Confirmation of Plasma Treatment Time-Dependent Cell Migration Inhibition Effect in Keloid Fibroblasts

(14) Based on the experimental results of Example 4, cell migration inhibition effects of liquid plasmas prepared using the mixed nitrogen/argon gas as a carrier gas, but varying a plasma treatment time were investigated. Experiments were investigated in the same manner as in Example 4.
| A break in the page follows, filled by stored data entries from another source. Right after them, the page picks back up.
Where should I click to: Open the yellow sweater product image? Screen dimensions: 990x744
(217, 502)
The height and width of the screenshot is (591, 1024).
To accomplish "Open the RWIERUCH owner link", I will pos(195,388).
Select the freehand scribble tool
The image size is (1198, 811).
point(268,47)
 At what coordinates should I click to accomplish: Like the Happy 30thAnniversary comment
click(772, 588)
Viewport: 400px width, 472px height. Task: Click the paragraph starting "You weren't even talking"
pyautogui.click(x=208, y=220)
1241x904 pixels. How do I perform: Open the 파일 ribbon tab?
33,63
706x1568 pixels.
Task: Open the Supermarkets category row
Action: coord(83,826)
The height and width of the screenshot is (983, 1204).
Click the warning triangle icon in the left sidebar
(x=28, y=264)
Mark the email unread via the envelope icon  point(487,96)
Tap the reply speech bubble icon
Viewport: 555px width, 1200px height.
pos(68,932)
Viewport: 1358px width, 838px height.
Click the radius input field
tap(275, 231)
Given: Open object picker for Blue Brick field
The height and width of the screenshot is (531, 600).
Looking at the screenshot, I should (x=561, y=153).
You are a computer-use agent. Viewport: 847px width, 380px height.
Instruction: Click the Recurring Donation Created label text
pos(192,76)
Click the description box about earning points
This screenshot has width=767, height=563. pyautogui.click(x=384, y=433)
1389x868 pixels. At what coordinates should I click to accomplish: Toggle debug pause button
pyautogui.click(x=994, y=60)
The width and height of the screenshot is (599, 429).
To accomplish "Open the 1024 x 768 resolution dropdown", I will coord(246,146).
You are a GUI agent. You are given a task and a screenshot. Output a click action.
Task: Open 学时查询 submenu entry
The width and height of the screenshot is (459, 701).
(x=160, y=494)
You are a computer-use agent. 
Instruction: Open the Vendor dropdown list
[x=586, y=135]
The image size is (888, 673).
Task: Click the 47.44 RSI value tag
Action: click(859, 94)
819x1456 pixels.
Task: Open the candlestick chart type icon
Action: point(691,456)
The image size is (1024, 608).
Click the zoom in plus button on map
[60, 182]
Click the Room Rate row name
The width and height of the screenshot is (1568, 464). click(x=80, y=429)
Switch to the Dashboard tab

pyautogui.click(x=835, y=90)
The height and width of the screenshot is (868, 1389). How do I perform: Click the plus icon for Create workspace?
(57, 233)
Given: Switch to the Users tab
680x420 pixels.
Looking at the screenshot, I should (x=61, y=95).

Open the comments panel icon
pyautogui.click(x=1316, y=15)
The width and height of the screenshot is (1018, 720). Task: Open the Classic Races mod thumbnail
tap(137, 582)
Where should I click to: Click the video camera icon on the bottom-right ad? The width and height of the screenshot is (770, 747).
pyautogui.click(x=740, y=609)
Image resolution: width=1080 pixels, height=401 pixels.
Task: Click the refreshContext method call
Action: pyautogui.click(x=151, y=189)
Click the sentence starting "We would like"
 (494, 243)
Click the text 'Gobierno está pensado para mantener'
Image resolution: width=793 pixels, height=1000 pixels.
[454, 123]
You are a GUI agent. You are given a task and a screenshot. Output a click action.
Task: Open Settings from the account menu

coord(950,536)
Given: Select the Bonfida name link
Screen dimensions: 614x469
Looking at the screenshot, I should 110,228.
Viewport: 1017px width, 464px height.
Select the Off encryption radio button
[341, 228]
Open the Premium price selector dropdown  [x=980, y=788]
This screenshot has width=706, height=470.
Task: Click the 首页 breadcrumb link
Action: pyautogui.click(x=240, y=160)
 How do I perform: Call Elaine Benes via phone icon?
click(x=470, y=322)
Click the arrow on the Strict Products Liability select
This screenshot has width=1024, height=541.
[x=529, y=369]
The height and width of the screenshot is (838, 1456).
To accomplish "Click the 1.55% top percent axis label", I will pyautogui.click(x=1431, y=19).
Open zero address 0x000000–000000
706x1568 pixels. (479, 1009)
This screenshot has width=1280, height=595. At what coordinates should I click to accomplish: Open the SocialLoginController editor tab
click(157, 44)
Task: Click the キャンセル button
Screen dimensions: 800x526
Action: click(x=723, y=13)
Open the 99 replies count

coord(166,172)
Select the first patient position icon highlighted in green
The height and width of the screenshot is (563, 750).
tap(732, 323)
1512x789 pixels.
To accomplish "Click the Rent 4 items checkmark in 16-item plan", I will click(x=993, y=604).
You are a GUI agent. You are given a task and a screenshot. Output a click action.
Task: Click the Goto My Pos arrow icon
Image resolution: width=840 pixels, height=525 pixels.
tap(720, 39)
(15) As experimental results, it was confirmed that the cell migration inhibition effect on keloid fibroblasts was slight in the case of the liquid plasma prepared by irradiating a medium with plasma for 10 seconds, whereas the cell migration inhibition effect on keloid fibroblasts in the case of the liquid plasma prepared by irradiating a medium with plasma for 30 seconds was significant, compared to the control (general medium). However, cell proliferation was similarly maintained in all groups, which indicates that the cell migration inhibition is not due to a decrease in cell proliferation. Results are shown in FIG. 4.

(16) From the results of Examples 1 to 5, it was confirmed that, when plasma was applied in the form of a liquid plasma, the therapeutic effect on keloids was not reduced, compared to the case wherein cells were directly treated with plasma. However, considering that, when treated with a liquid plasma, cell damage is reduced, there is no risk of skin damage such as burns due to a wrong apparatus operation by a user, and plasma may be uniformly applied even to a wide and curved area, compared to the case of directly treating a wounded skin lesion with plasma, a liquid plasma is more medically useful than direct plasma treatment.

(17) In addition, it was confirmed that therapeutic effects differed depending upon the type of carrier gas used to generate plasma, and, when plasma was generated using mixed nitrogen/argon gas as a carrier gas, treatment effects on keloids were superior to the cases of using a nitrogen or argon gas alone.